## Assigned task
All the entries that follow must be written out again exactly.

▼▼▼

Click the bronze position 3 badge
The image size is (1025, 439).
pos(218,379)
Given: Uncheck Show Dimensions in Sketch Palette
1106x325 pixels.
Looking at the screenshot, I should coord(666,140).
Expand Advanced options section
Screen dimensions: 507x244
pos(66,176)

▲▲▲

## Result below
Click the bronze position 3 badge
The image size is (1025, 439).
pos(218,379)
Given: Uncheck Show Dimensions in Sketch Palette
1106x325 pixels.
Looking at the screenshot, I should coord(666,140).
Expand Advanced options section
Screen dimensions: 507x244
pos(66,176)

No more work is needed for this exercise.